The present work furthers current understanding of the suturing process by looking at associations in how well the specific substeps of suturing are performed and the impacts this has on the technical skill, accuracy, and efficiency of other suturing substeps. Our focus on manually derived technical skill assessments allows for more direct and readily understood feedback that can be provided for training surgeons. In the future, we hope to automate suturing technical skill evaluation using machine learning. Machine learning can be a relatively more opaque process; it is therefore beneficial to first explore any relationships between suturing substeps in the most transparent way possible, utilizing a more traditional statistical approach. Our increasing understanding of the suturing process at the substitch level highlights some of the intrinsic relationships present within the suturing process. These data may help in determining which machine learning models may yield the best performance. For example, certain machine learning algorithms can use the sequential (i.e., temporal) nature of the process being automated when training a data set, whereas others analyze a single feature without this additional temporal information. Establishing the inter-relationships between the substeps of the suturing process may help in the selection of more appropriate machine learning models. Overall, the results of this study are foundational to future machine learning studies aimed at automating assessment of suturing technical skill.

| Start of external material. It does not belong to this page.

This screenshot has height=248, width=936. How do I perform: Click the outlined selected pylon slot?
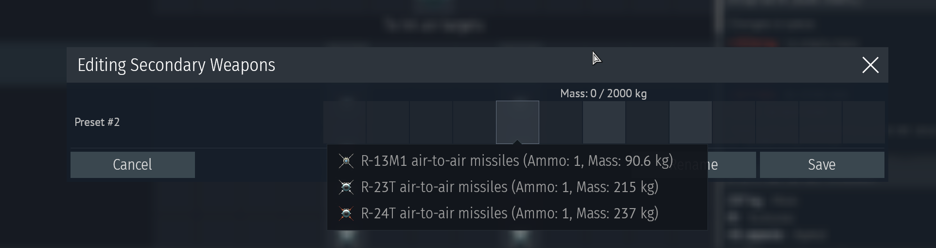tap(517, 122)
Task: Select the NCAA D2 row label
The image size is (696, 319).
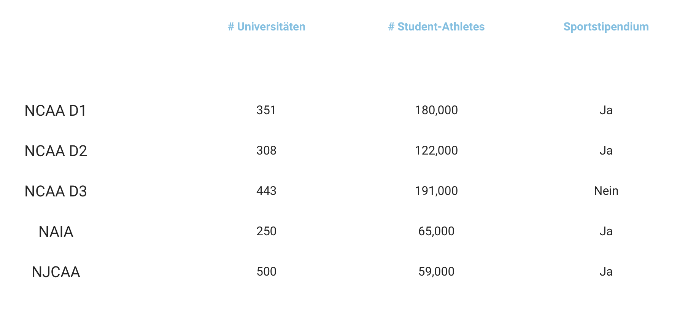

Our study is not without limitations. We conducted this study with a relatively small group of surgeons at a single academic institution. In addition, these surgeons completed one standardized suturing exercise. Despite these limitations, future work can expand upon these initial findings with more participants at multiple institutions who are assessed after completing multiple exercises to verify the aforementioned relationships between suturing substeps. In addition, knowing these associations can help in future efforts to better understand the suturing process and in the development of more efficient and effective ways of teaching/evaluating suturing with training surgeons.

Conclusion

Suturing consists of a sequence of interrelated substeps, the success and efficiency of which are impacted by technical skill in other substeps. Together with the known association between technical skill and clinical outcomes, training surgeons should focus on mastering not just the overall suturing process, but each substep involved as well. Future machine learning efforts will better study suturing, now having these inter-relationships between suturing substeps elucidated and quantified.